▸ Extracted material:
- - - -

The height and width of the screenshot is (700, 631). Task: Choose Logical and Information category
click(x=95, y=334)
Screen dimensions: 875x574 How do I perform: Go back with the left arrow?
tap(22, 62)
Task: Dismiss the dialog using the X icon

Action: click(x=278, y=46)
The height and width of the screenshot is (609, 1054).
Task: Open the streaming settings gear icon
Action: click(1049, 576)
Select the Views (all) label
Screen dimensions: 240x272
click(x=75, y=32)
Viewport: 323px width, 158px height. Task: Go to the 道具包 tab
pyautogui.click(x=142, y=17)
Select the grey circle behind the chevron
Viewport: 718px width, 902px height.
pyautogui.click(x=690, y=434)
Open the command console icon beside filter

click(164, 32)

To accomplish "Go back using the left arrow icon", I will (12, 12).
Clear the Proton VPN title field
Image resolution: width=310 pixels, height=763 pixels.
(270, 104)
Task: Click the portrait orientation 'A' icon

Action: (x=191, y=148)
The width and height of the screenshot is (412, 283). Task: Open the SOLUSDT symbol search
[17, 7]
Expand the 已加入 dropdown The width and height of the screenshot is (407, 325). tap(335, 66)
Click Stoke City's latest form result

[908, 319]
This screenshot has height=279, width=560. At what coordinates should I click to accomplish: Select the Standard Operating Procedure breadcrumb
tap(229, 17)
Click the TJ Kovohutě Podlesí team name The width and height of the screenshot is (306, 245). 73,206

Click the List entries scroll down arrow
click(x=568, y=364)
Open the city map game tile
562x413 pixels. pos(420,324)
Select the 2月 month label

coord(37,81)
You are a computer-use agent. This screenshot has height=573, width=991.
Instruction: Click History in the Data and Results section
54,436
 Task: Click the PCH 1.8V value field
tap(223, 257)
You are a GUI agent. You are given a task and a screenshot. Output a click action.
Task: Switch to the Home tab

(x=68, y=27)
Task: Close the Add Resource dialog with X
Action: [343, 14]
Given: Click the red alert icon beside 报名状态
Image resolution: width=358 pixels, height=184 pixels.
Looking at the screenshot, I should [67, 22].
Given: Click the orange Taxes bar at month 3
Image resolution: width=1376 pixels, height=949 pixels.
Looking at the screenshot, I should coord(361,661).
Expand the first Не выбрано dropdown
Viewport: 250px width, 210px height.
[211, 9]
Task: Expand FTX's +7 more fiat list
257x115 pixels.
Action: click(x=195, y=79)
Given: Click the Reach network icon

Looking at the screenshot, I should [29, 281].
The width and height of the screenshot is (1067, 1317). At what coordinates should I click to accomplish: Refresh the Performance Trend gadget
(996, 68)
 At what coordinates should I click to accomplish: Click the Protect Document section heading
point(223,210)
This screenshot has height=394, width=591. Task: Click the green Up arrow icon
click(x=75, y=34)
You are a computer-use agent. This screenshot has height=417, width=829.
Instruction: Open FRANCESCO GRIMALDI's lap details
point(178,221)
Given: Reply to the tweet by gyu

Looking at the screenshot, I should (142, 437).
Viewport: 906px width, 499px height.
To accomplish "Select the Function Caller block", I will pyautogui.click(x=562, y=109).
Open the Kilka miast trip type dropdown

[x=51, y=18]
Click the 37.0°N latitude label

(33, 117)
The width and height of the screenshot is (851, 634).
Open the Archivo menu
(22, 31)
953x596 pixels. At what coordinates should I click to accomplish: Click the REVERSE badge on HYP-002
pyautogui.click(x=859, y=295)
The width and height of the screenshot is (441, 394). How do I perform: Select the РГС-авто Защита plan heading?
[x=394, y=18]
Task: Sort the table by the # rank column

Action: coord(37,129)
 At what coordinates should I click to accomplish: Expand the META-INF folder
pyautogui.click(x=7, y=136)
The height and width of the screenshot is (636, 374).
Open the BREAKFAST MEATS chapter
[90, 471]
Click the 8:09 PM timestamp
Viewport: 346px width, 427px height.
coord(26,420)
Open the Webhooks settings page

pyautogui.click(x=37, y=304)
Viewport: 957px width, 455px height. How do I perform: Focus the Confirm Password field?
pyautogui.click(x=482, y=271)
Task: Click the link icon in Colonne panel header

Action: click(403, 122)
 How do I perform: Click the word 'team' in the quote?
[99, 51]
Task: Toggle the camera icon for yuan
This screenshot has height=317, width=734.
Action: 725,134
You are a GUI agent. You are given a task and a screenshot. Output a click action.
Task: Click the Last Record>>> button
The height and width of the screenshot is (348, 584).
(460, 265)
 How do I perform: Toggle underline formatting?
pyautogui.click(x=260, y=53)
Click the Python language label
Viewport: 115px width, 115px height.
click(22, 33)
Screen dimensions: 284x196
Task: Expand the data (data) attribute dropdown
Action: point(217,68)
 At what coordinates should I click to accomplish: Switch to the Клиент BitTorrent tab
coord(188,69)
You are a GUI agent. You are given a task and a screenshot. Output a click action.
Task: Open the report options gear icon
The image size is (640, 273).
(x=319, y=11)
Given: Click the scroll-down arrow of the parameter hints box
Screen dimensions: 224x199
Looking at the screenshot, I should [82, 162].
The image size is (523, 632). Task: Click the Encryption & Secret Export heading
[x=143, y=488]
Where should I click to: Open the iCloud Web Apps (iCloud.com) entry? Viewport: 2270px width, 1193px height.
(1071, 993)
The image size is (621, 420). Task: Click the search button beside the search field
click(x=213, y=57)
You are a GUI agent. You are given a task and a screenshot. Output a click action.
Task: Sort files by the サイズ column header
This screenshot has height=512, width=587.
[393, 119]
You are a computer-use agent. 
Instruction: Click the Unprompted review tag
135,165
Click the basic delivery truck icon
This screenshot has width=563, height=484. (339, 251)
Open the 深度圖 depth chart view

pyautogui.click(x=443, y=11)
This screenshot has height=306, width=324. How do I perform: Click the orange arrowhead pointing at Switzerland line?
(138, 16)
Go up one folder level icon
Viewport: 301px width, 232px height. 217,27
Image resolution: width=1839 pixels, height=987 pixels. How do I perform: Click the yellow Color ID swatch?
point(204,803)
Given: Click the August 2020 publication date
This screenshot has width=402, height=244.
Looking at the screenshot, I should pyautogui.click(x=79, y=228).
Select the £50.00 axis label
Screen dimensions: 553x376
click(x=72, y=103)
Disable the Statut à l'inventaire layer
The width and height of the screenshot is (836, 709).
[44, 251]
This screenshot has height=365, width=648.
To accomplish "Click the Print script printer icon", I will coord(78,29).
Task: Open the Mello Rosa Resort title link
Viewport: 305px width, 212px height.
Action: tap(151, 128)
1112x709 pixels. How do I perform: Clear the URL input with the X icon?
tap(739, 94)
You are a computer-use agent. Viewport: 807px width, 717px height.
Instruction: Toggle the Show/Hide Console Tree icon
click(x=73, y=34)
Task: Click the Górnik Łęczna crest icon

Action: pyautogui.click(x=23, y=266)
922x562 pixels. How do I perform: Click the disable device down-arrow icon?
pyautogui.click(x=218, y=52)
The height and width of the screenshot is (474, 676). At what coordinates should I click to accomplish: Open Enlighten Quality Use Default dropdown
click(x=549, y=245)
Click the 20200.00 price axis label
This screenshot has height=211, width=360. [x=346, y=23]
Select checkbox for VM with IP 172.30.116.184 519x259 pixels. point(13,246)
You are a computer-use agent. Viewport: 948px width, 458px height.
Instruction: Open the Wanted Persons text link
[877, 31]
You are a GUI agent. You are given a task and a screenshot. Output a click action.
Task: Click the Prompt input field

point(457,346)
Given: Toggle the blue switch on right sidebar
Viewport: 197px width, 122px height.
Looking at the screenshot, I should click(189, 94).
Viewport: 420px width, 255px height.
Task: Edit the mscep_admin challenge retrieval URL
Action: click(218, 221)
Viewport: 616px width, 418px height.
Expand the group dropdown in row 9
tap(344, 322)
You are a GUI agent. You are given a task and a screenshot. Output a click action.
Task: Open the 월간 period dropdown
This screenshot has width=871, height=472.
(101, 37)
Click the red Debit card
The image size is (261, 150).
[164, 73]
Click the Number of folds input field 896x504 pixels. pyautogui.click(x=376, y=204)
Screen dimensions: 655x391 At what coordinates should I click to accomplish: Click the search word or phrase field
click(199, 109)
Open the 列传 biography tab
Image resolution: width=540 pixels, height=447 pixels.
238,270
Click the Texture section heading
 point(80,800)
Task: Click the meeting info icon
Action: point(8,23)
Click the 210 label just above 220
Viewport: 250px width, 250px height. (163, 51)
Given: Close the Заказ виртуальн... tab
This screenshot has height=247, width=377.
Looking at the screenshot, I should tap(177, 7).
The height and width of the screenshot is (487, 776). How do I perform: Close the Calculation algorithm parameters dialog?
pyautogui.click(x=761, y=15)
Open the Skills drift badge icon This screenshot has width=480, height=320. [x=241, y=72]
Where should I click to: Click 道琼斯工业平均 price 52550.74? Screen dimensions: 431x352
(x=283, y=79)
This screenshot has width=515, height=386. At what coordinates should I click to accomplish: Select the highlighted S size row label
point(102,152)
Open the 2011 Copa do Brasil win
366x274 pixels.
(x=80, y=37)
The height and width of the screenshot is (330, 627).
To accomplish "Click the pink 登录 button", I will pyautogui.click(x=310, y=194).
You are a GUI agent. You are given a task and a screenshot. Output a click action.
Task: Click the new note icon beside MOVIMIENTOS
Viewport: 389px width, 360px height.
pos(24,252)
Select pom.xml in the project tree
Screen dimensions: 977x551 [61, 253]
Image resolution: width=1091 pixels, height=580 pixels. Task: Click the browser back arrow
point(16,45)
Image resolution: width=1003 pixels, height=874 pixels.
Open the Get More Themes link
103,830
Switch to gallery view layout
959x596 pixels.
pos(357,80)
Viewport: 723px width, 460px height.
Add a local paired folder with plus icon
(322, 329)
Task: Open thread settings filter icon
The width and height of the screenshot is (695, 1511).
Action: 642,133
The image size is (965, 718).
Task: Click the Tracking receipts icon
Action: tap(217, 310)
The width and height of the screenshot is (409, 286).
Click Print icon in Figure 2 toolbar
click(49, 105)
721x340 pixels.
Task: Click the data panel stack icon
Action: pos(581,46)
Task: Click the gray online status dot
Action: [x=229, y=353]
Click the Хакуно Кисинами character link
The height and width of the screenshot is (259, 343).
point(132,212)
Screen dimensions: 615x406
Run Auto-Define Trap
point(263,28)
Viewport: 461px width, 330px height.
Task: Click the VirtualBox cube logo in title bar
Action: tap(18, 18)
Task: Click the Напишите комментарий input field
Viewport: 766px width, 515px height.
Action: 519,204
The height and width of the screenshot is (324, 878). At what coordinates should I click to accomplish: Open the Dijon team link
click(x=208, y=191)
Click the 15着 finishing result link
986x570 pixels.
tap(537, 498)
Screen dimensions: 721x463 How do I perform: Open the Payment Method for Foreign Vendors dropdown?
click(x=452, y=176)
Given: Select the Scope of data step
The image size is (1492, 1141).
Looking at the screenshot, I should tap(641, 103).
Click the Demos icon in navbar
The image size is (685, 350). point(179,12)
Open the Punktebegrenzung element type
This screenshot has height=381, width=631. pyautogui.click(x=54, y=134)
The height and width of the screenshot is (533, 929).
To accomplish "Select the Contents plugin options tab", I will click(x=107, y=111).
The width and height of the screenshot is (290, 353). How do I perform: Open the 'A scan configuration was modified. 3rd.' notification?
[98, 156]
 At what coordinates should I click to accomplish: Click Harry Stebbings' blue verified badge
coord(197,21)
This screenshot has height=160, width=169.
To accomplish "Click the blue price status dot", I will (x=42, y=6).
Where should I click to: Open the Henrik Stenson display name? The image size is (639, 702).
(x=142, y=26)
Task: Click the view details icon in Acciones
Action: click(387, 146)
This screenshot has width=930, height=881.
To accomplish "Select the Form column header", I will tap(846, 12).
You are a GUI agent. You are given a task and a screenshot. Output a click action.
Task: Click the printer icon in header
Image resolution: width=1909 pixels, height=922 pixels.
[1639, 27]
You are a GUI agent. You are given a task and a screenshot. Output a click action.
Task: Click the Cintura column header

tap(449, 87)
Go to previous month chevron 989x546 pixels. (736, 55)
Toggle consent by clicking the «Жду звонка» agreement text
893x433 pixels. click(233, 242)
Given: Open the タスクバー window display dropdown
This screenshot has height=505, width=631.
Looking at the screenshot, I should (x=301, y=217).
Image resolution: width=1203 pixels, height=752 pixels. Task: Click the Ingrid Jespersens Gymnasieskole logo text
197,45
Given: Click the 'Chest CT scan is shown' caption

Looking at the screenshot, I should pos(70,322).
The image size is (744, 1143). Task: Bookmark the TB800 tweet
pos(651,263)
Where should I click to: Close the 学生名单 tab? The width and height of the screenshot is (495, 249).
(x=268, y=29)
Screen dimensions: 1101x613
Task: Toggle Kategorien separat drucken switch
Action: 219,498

- - - -

From the material above, retype precisely the lines between the line holding "Open the city map game tile" and the line holding "Given: Click the orange Taxes bar at month 3", inclusive, and nothing beyond them.

Open the city map game tile
562x413 pixels. pos(420,324)
Select the 2月 month label

coord(37,81)
You are a computer-use agent. This screenshot has height=573, width=991.
Instruction: Click History in the Data and Results section
54,436
 Task: Click the PCH 1.8V value field
tap(223, 257)
You are a GUI agent. You are given a task and a screenshot. Output a click action.
Task: Switch to the Home tab

(x=68, y=27)
Task: Close the Add Resource dialog with X
Action: [343, 14]
Given: Click the red alert icon beside 报名状态
Image resolution: width=358 pixels, height=184 pixels.
Looking at the screenshot, I should [67, 22].
Given: Click the orange Taxes bar at month 3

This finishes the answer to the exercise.